Task
Your answer should be every line of the records that contains the word "agent", copied as it stands.

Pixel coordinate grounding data
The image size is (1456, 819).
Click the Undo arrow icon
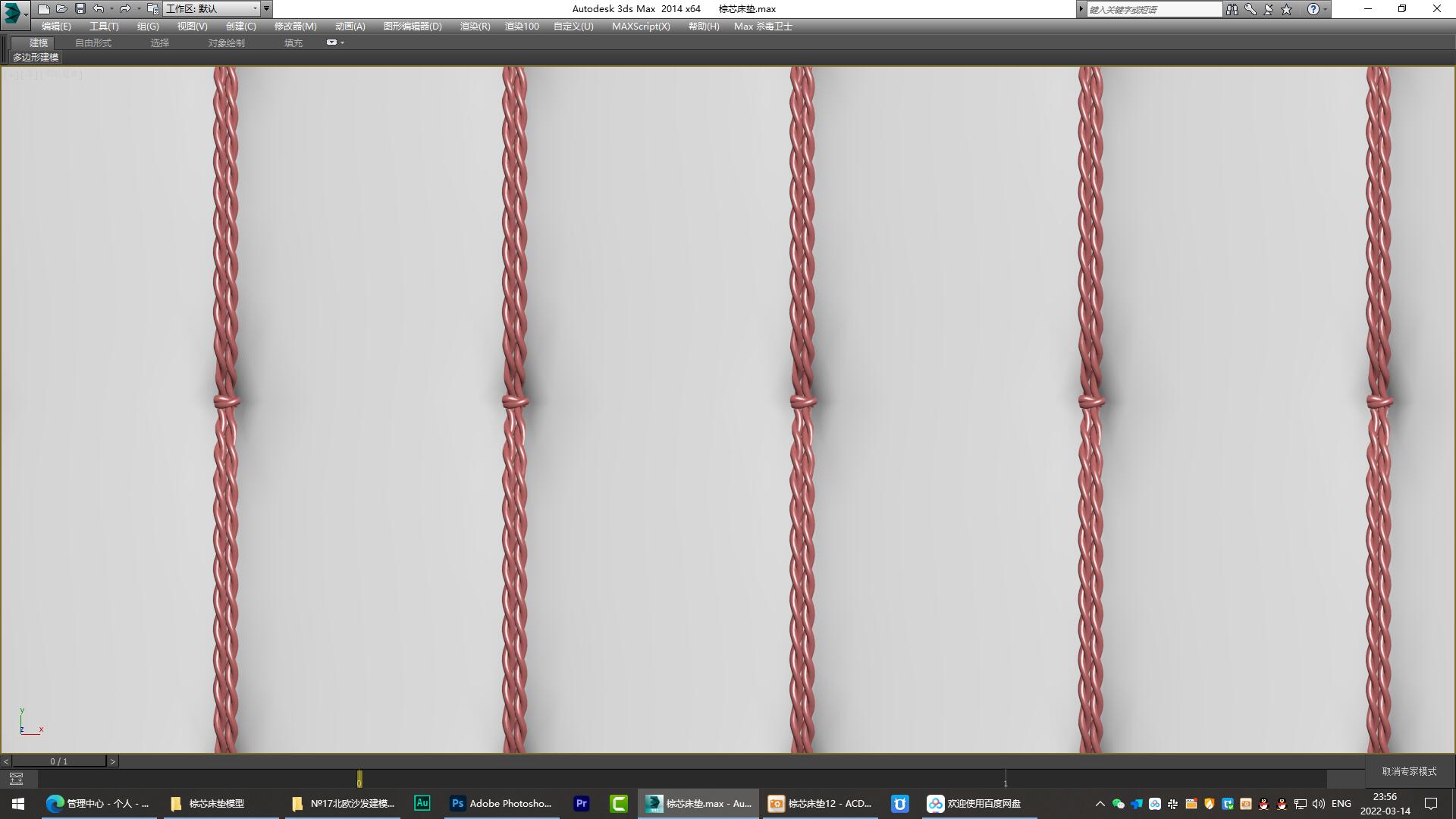click(x=98, y=9)
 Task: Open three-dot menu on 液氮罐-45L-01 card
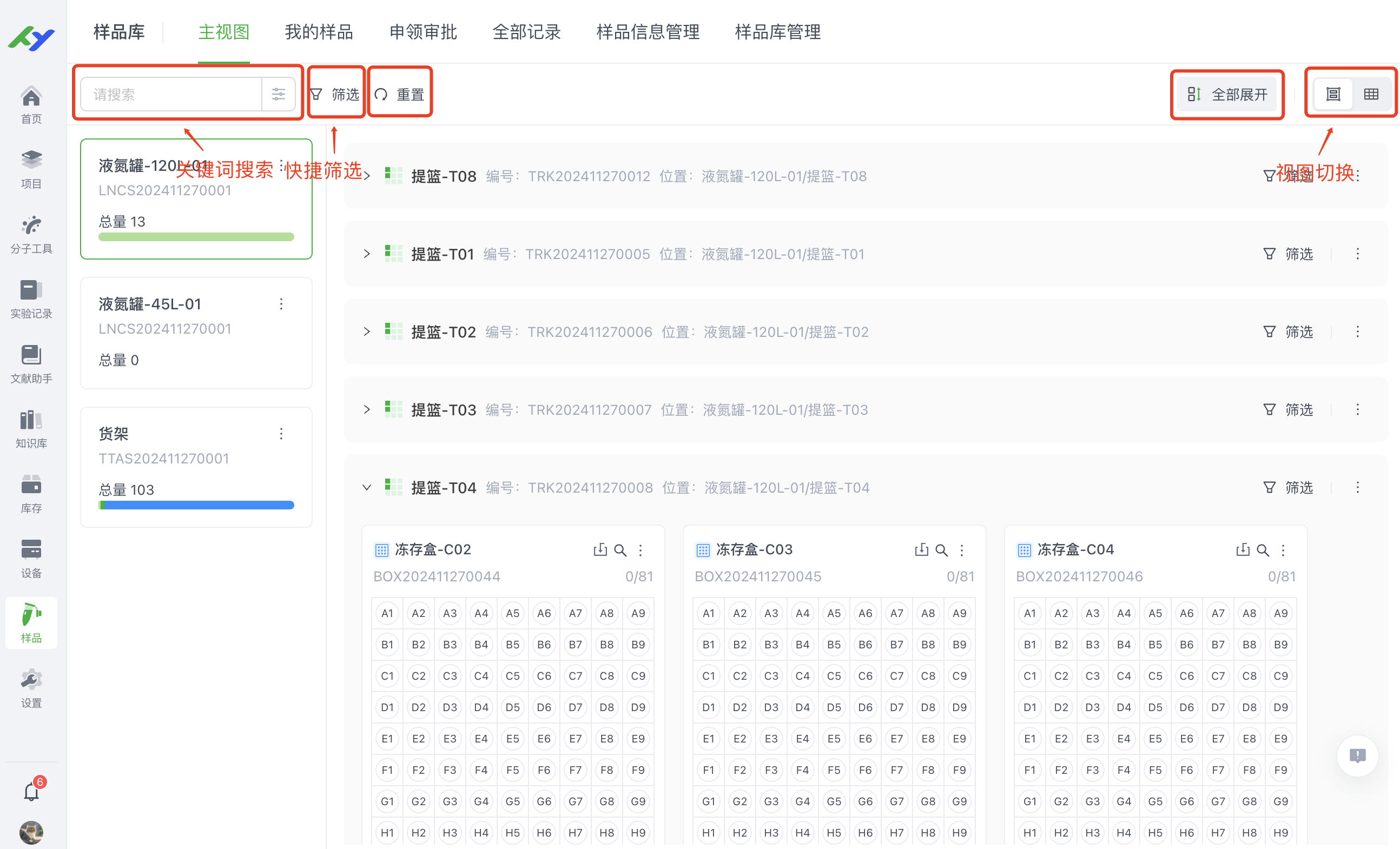(x=281, y=304)
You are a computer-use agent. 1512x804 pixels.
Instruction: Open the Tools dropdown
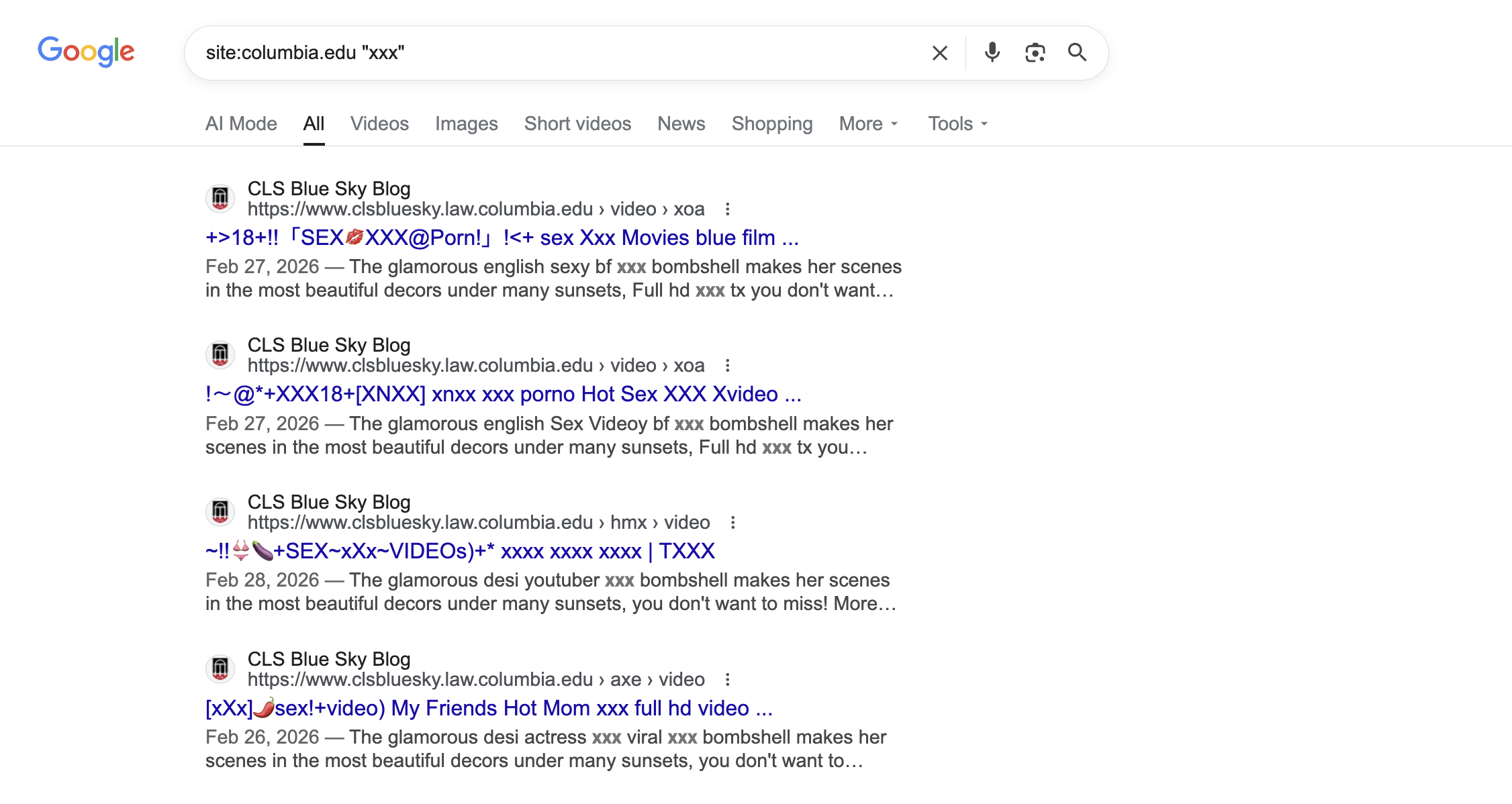pyautogui.click(x=957, y=123)
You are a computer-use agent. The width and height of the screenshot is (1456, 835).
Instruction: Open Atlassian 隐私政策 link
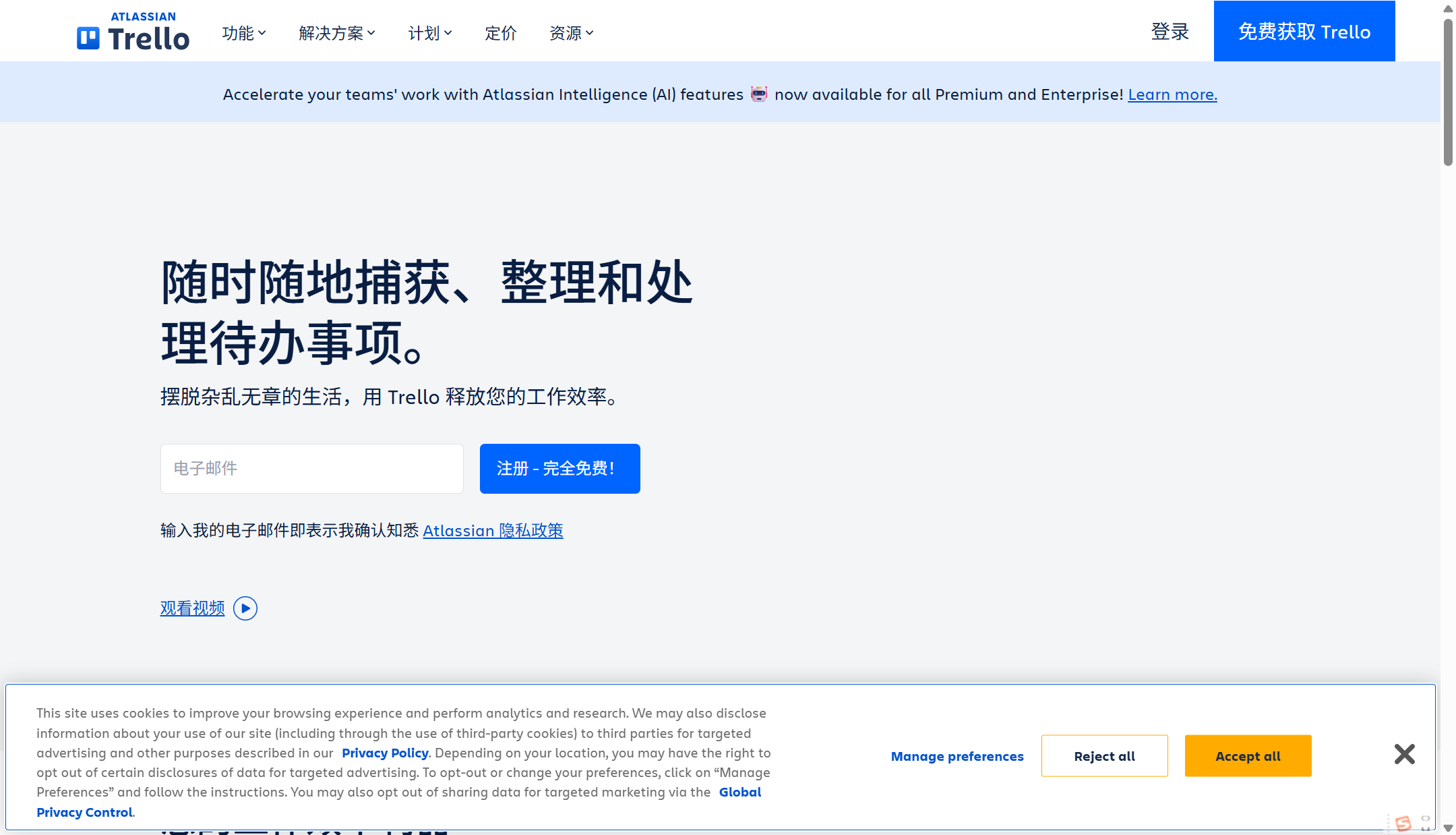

Final answer
You are a computer-use agent. 1512x804 pixels.
You are a computer-use agent. The width and height of the screenshot is (1456, 835).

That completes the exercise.